# Complete the following
1. Answer these three questions from the guide to paddling the islands, one line each:
(a) For how long has the writer been a guide within "the islands"?
(b) From which direction does the prevailing summer wind blow?
(c) What is the warmest water temperature the writer reports having seen there?
2. Write the next part of the guide to paddling the islands, starting after its final sentence.

# Excerpted text
+--

Updated: Mar 6, 2019
Being a guide within "the islands" for over 20 years I have seen a lot of articles and opinions about routes and things to see. Many of these accounts were written by folks with a limited experience they want to share. (E.g. trip logs)
There is a lot of that already so I don't want to go there. Instead I want to provide some of the basics so that you can make your own educated choices.
(Caveat: I will admit that I have a penchant for paddling over any other mode of travel in these islands. The National Lakeshore is mostly wilderness, so I suggest slowing down to get the most out of your experience there. Therefore, the topics I will talk about here assume that you have a human powered boat of some sort. There ends my opinion on your ultimate trip.)
The coolest and windiest part of the paddling season is May and early June. This means waves. July and August tend to be calmer, and September can be a toss-up between perfect weather with no crowds to snow at night later on in the month. See www.noaa.gov for up-to-date weather in the area you will be paddling.
The prevailing wind during summer is from the west/northwest. That being said, you can plan your route to take advantage of the wind in both helping you get to where you are going, as well as paddling on the lee of islands to stay out of the wind as needed. Wind creates waves, so the larger open expanses of Lake Superior can kick up some very large waves.
People are often seen swimming on the beaches. They're not crazy. The water in bays and near shore can actually be warm. I've seen water up to 80f here. Problem is the water is always dangerously cold once you leave shore a ways. It's a good idea to take precautions like renting a wetsuit and taking a safety course, even if you have your own boat.
Most often occurs in the spring when the temperature difference between air and water are the most extreme.

+--

# Data entries
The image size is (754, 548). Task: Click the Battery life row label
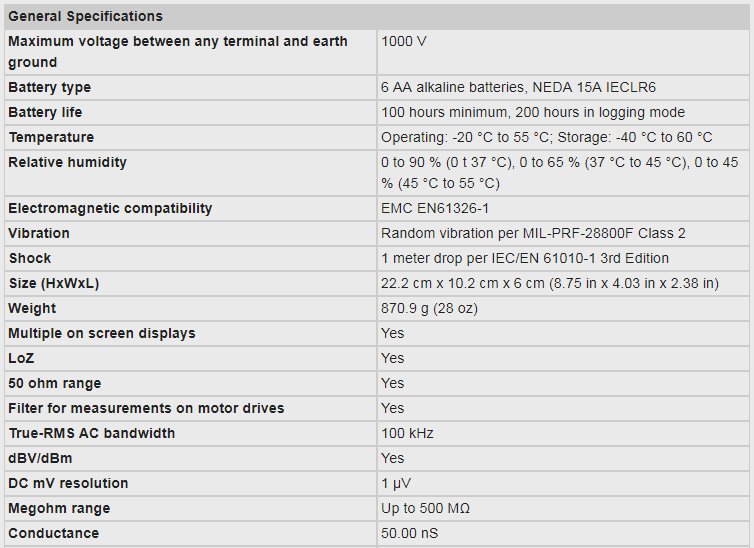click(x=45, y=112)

+--

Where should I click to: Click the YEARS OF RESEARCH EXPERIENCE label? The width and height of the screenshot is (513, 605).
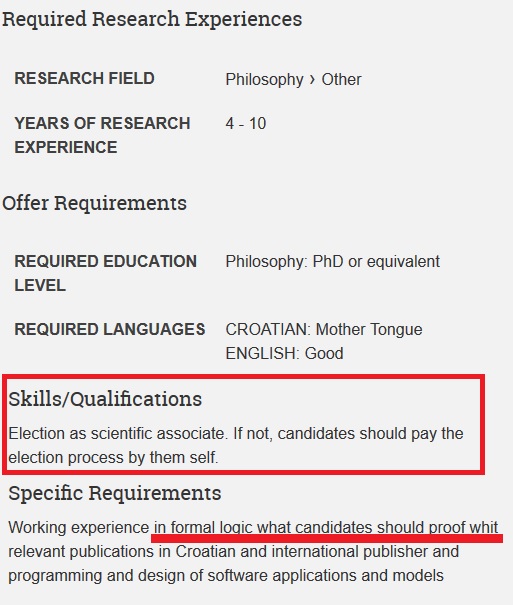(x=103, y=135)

+--

# Answers per task
1.
(a) Over 20 years.
(b) From the west/northwest.
(c) 80f.

2.
The worst bug season (ticks, mosquitoes, and other biting insects) is late May and June. The worst islands I've seen for bugs at these times are Basswood and Stockton, though I'm sure there are others. Get a campsite with prevailing winds.
I'm often asked how far we can paddle in a day. It depends on the day. If you wake up at 5am with the goal to spend the day on the wwater and arrive at 6pm you can make 25 miles fairly easily. If you sleep in and want to arrive early to camp so you can hike before dinner I'd say plan no more than 10 miles. "A journey of a thousand miles begins with a single step" is a quote that applies well here. Plan your overall route with all of your goals in mind, not just how far you want to paddle.
You have several choices. Going from west to east you have:
This small village offers food shopping and of course us as the sole outfitter in the area. From here you can paddle east from Siskiwit Bay and hit Mawikwe Bay and the world famous sea caves. It is an easy summer days paddle (10-11 miles) to Sand Point campsite on the mainland.
Little Sand Bay
Is an interesting spot. Half of the area is owned by the town of Russel, which runs the campground there, and half belongs to the National Lakeshore. This is a great launch point to Sand (4 miles), York (3), Raspberry (5), and Oak (10) Islands (or further if you can make the miles.) There is also a historical fish processing facility here worth checking out.
Your launch is via the beach owned by the Red Cliff Casino. There is a launch and land fee here, but it can be worth it due to the location. From here it is easy to reach Basswood (1 mile) and Oak Island (5) campsites, and is the closest launch to the areas shipwrecks accessible by kayak.
This is a popular pretty tourist town with the most facilities in the area. There is a small public beach and free parking nearby. (Up the hill a ways) This launch gives you access to Madeline Island (2 miles) and Basswood (3) campsites. Madeline Island is mostly privately owned, but you can stop on the beach and grab an ice cream or lunch while you continue on your way.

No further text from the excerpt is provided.